The next code gives 21. as it should
Expand|Select|Wrap|Line Numbers
  1. n = ++i;
  2. n+= ++i;
  3. n+= ++i;
Sep 13 '10 #3

100+
P: 542
Take a look through the next few forum pages where this subject of undefined behavior has been discussed ad nausium.
Sep 13 '10 #4

ashitpro
Expert 100+
P: 542
In my case its 22, when i = 5.
It depends upon compiler and even their versions.

I am using gcc 4.1.2

Here, in my case it happens like this.

when you say, n = ++i+ ++i+ ++i;
Compiler treats it as n = a + b + c;
Now it tries to play with two operands(again order can vary,In this example it doesn't matter)

in this case, it has taken a + b;
so it will try to evaluate a and b first, so
a = ++i and b = ++i, 'i' gets incremented twice.

so a + b = i + i = 7 + 7 = 14

At last it will try to evaluate n = 14 + ++i (remember i is 7)

so, n = 14 + 8 = 22.

Here is the assembly code:

Expand|Select|Wrap|Line Numbers
  1. 0x0804837a <sub+6>:     movl   $0x5,-0x8(%ebp)
  2. 0x08048381 <sub+13>:    addl   $0x1,-0x8(%ebp)
  3. 0x08048385 <sub+17>:    addl   $0x1,-0x8(%ebp)
  4. 0x08048389 <sub+21>:    mov    -0x8(%ebp),%eax
  5. 0x0804838c <sub+24>:    add    -0x8(%ebp),%eax
  6. 0x0804838f <sub+27>:    addl   $0x1,-0x8(%ebp)
  7. 0x08048393 <sub+31>:    add    -0x8(%ebp),%eax
  8. 0x08048396 <sub+34>:    mov    %eax,-0x4(%ebp)
  9.  
As mentioned by other member that he has got 24.
compiler has certainly evaluated all pre increment operator first to output n = 8 + 8 + 8 = 24
Sep 13 '10 #5

Banfa
Expert Mod 5K+
P: 8,916
It depends upon compiler and even their versions.
It also depends on the day of the week the weather the colour of the shirt you are wearing and what you had for breakfast this morning be it is undefined behaviour.

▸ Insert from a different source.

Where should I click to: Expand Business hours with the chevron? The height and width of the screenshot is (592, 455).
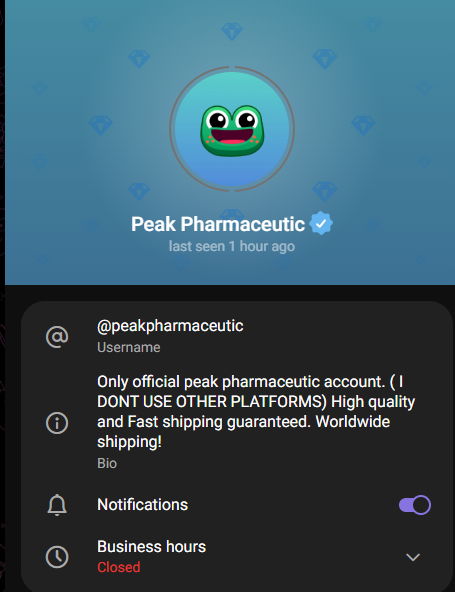pos(413,557)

When undefined behaviour is invoked the compiler (and program) can do anything it wants and is not constrained to do the same thing each time it is run including
  • Giving the result you are expecting
  • Giving a result close to the result you are expecting
  • Outputting random text
  • Exiting with no output or explanation
  • Raising some sort of exception (SEGV)
  • Formatting your hard disk
  • Emailing your electricity supplier and cancelling your contract
  • Making demons fly out of your nose

The compiler is under NO constraints, undefined behaviour should be avoided at all costs.
int n =++i+ ++i+ ++i;
Is undefined behaviour because the C (and C++) standard states that you may only access a variable once between sequence points if you are accessing it to alter its value (you may of course access it to read any number of times you like if you are not altering its value).

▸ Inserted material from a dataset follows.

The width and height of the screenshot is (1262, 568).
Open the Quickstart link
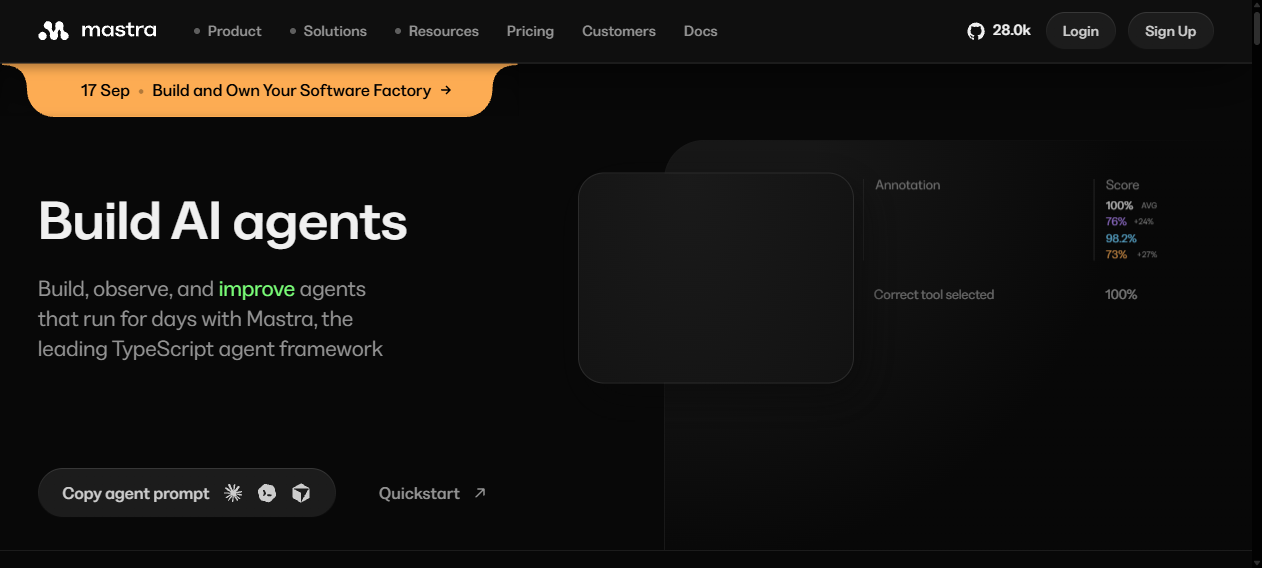pos(419,493)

The above line of code only has 1 sequence point, at the ; so it is undefined behaviour surrounding the multiple accesses to i for write.

Other things can cause undefined behaviour, are writing to an invalid memory location or a memory location outside the bounds of an object, main not returning int (in C++) .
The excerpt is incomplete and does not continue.